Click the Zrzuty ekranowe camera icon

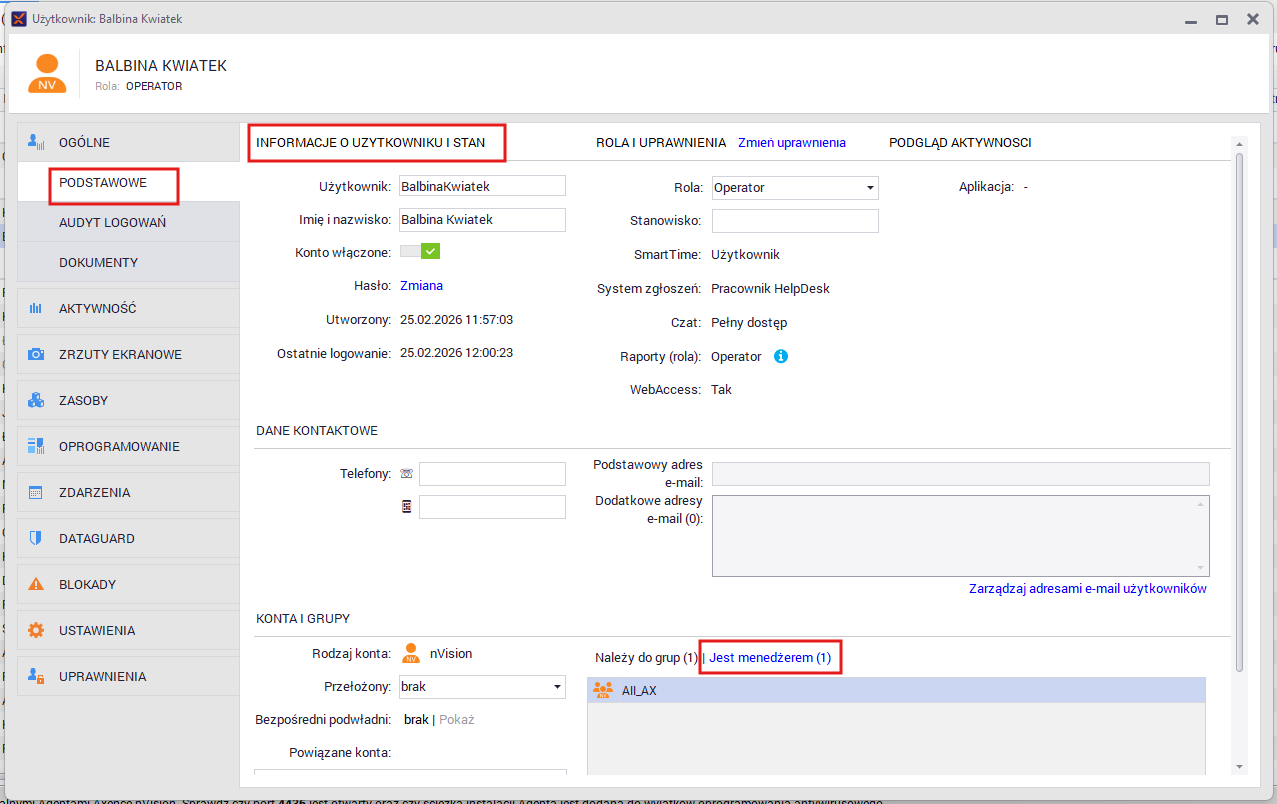click(x=36, y=355)
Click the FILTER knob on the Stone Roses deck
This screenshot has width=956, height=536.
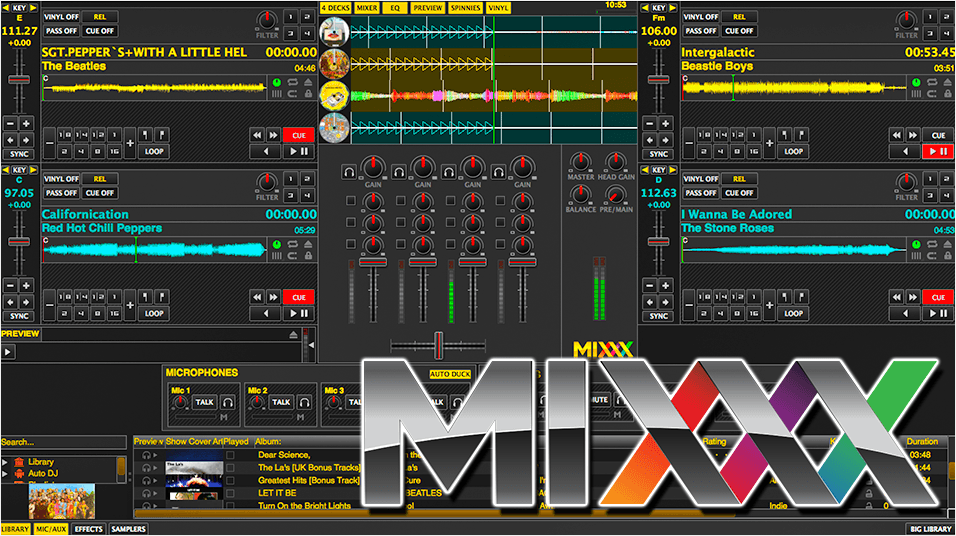tap(906, 181)
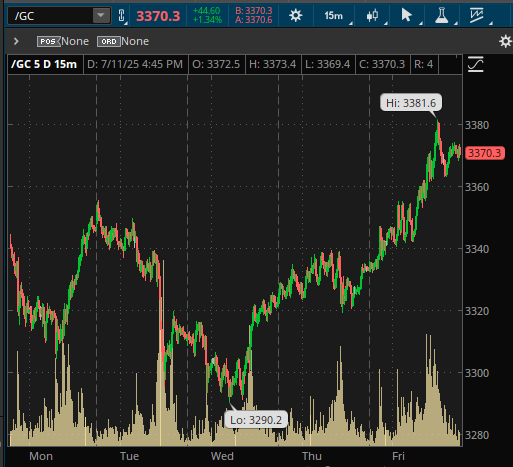Click the red 3370.3 price axis marker
Image resolution: width=513 pixels, height=467 pixels.
484,153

Work to be completed -> Omitting the images, output each record precisely as written.

Worked solution ->
Click the Zrzuty ekranowe camera icon

click(x=36, y=355)
Click the FILTER knob on the Stone Roses deck
This screenshot has width=956, height=536.
tap(906, 181)
Click the red 3370.3 price axis marker
Image resolution: width=513 pixels, height=467 pixels.
484,153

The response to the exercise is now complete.